A friend, M, recently invited me to his wedding - in East Sussex, on the South coast. It's a long way away and I'd been saving up reasons to go for a while. I've always wanted to go to Charleston farmhouse, home of the painters Vanessa Bell and Duncan Grant and regular retreat of the Bloomsbury Group. Then there's Virginia Woolf's house in Rodmell. Also, an old friend, B, who I'd not seen for many years lives in the area, where he works as a piano technician and story-teller. He's recently made a CD of his songs, too (see below).
Instead of a best man, my friend M had settled on having a team of "best people". One passed him the ring, the others spoke at the reception. I'd quite given up hope of ever being asked to be a best man so I was well chuffed to be asked to speak. Who doesn't want the opportunity to make one of those slightly scurrilous speeches - or, at the very least, want to be asked to? It was great, too, to meet his wife for the first time and members of his family I'd met before, but not for many years.
Charleston was at least as enchanting as I expected it to be. I can't find any images online that do justice to its interior. For anyone who doesn't know, it's cram packed with art and has been extensively decorated by the artists who lived there - the woodwork, the fire-places, the table-tops. Perhaps the highlight for me, though, was Maynard Keynes' bedroom. As usual when I visit such places, I'd not done a lot of research or pored over the guidebook. I just wander, look and soak it in. I'd forgotten about Keynes' association with the Bloomsbury Group and to suddenly find myself in his bedroom brought it home to me what a historically significant person he'd been. One usually thinks of Bloomsbury in terms of writers and painters. Moreover, Virginia Woolf is probably my favourite English writer. Looking at the bigger picture, though, I have to admit that Keynes was probably the most influential and indispensable person to be associated with the group. I felt quite awestruck.
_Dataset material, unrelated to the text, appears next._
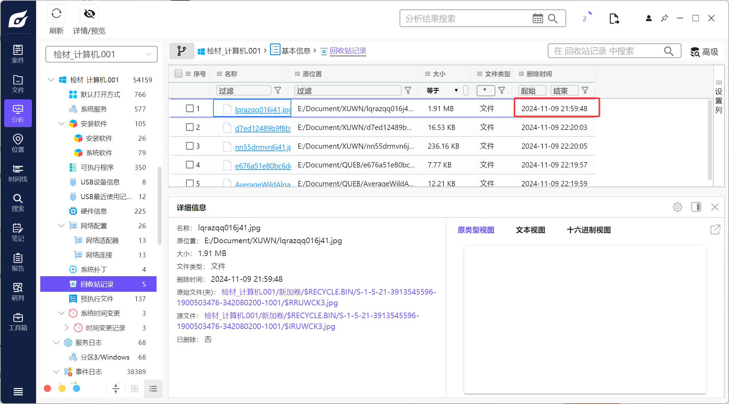Click the calendar icon in the search box

tap(537, 18)
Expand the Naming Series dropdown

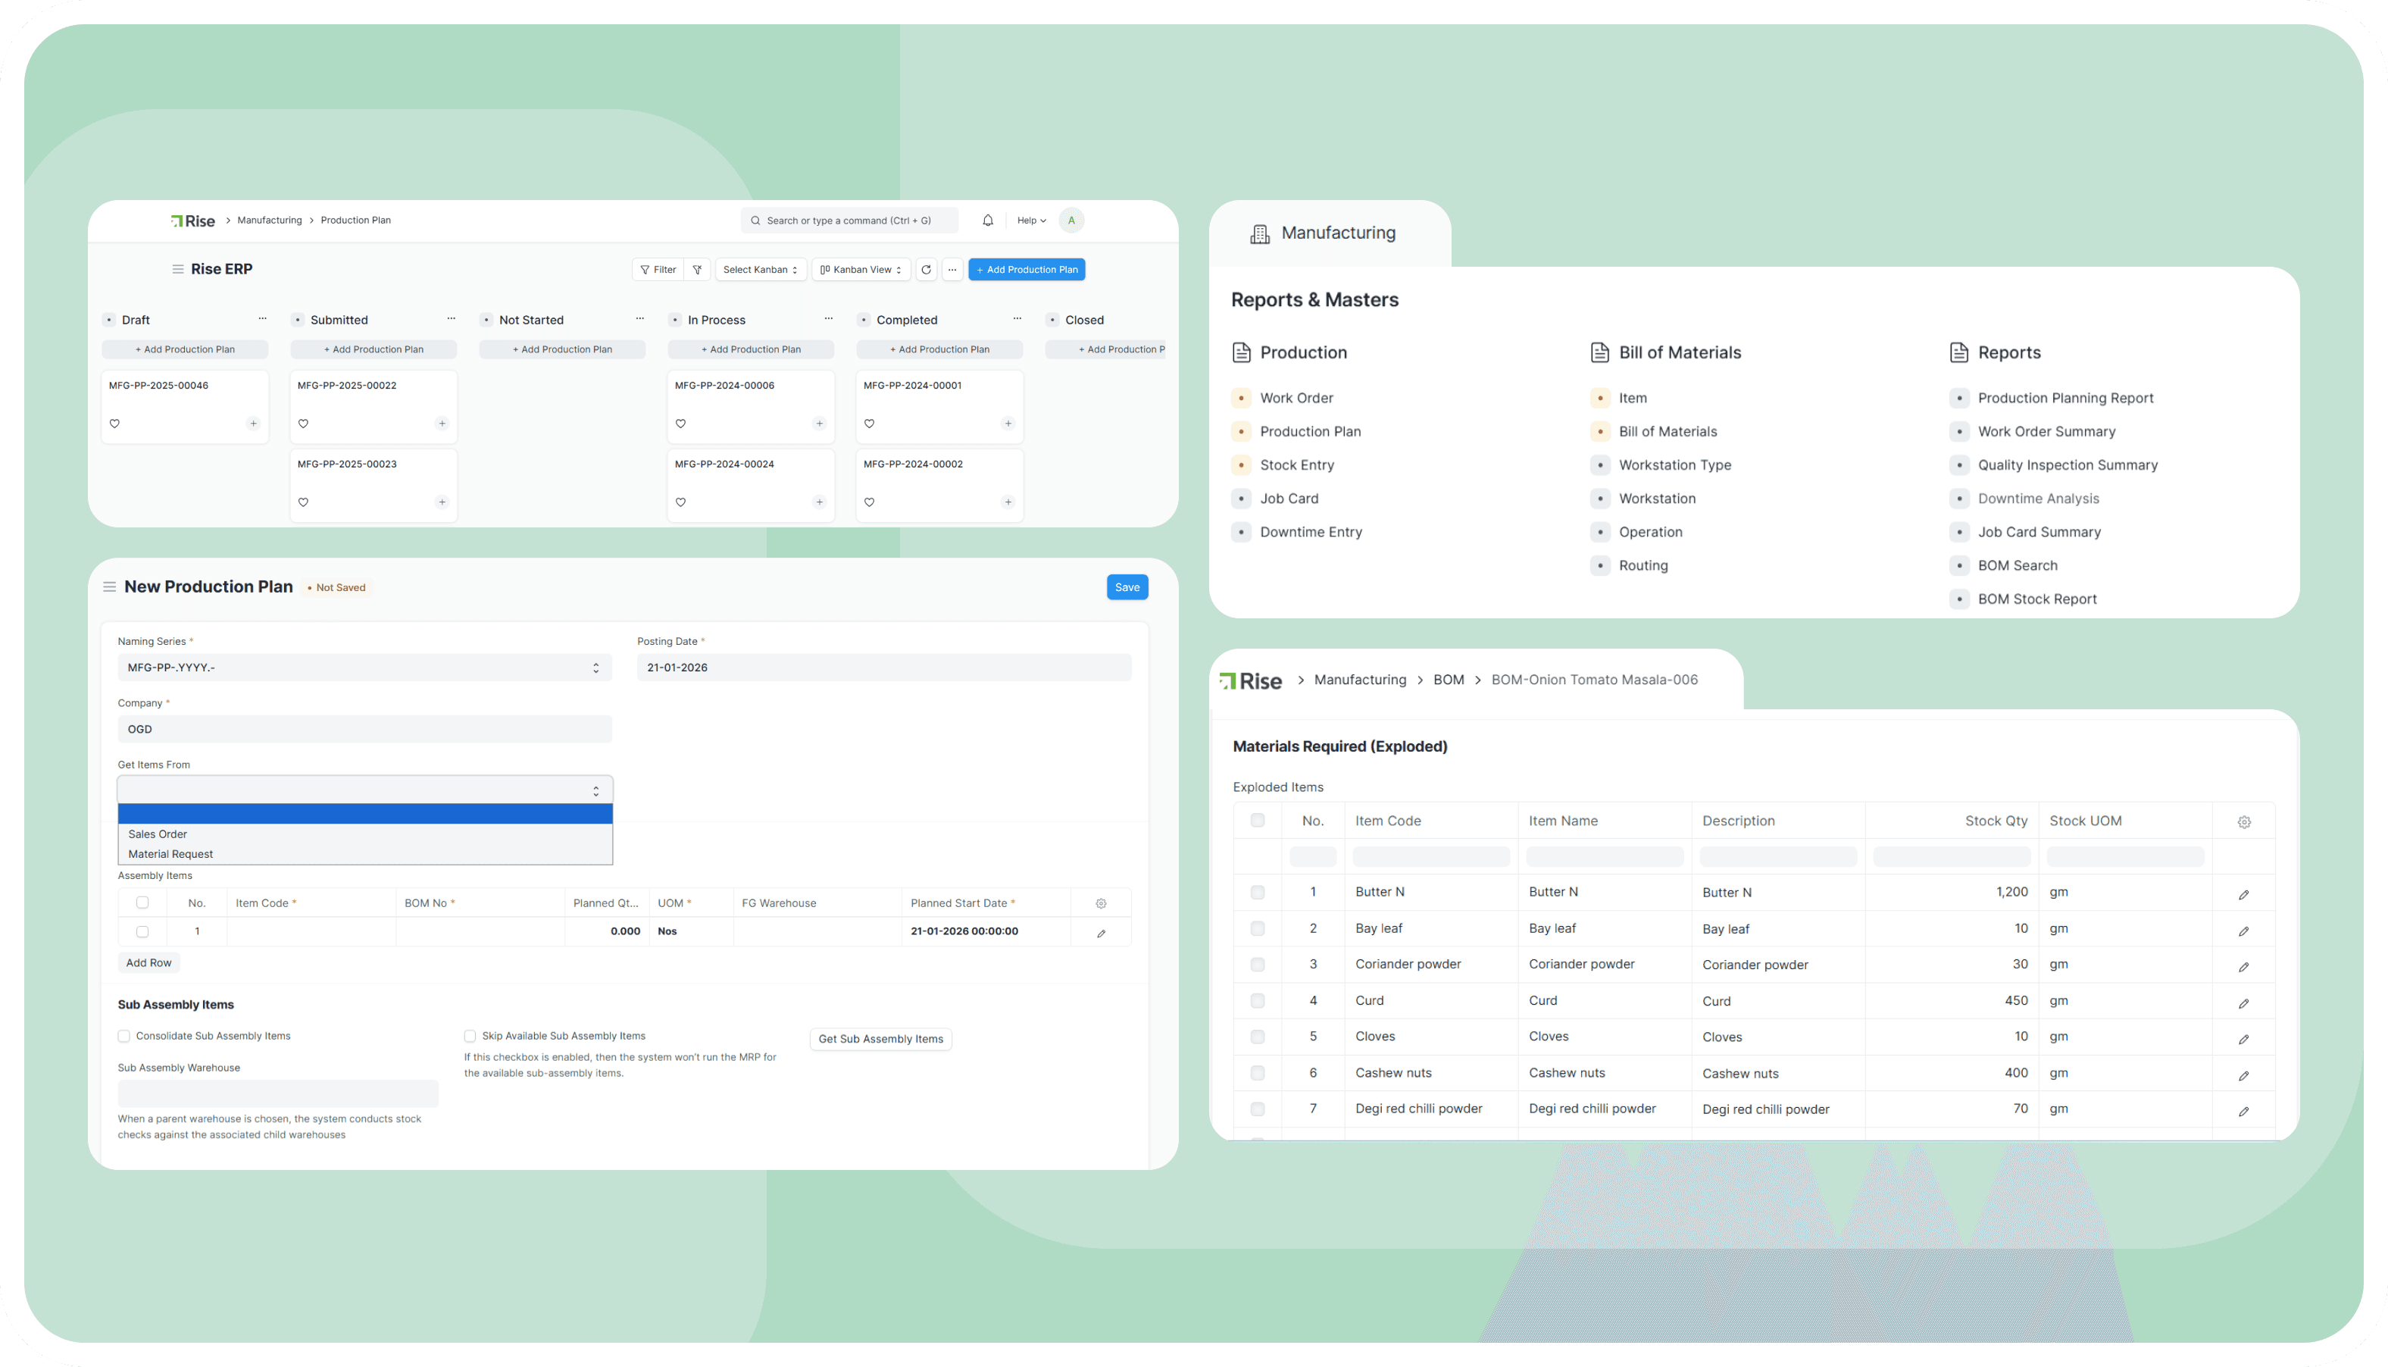[x=364, y=668]
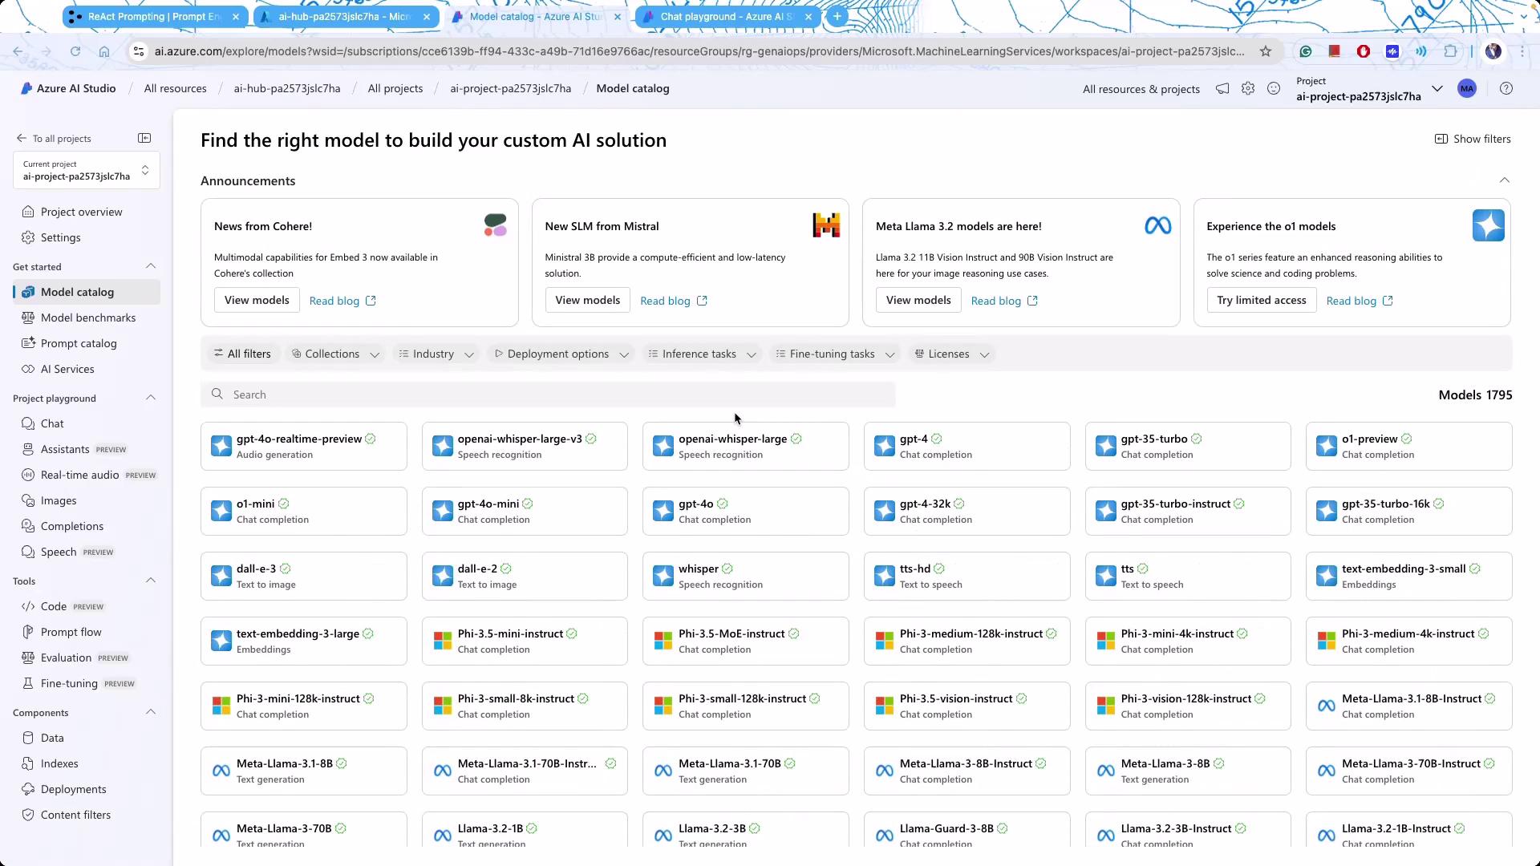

As I did when we moved on to Rodmell. I had been unaware that Woolf's ashes were scattered under a magnolia tree in the garden there. There are advantages to not doing your homework - things you think you "ought" to know take you by surprise.
My old friend B -it was great to see him again- took us on a tour of Hastings, the highlights of which were the Jerwood Gallery and simply sitting on a hill by the castle overlooking the seafront. The work of Christopher Wood was new to me and, as for the hill, I could have sat there all day playing the "is that cloud or is it the French coast?" game.
On the way home, we stopped off at Rudyard Kipling's house, Batemans. It's rather a cold place, I thought. Walking round the rooms, I couldn't get the terrible story of his son John's death in the First World War out of my head. Rejected from the services more than once due to his poor eyesight, John only got to fight because his father pulled strings to get him in. He was soon killed.
In many ways Batemans and Charleston could not have been more different. For me, the former felt dark and oppressive, the latter light and airy. One theme connected them, however. Over Vanessa Bell's bed hangs a portrait of her son Julian who died in the Spanish Civil War, aged 29, while serving as an ambulance driver. He died at the battle of Brunete, at which an estimated 35,000 people were killed. Vanessa had been against him volunteering and, after his death famously said to her sister Virginia "I shall be cheerful, but I shall never be happy again."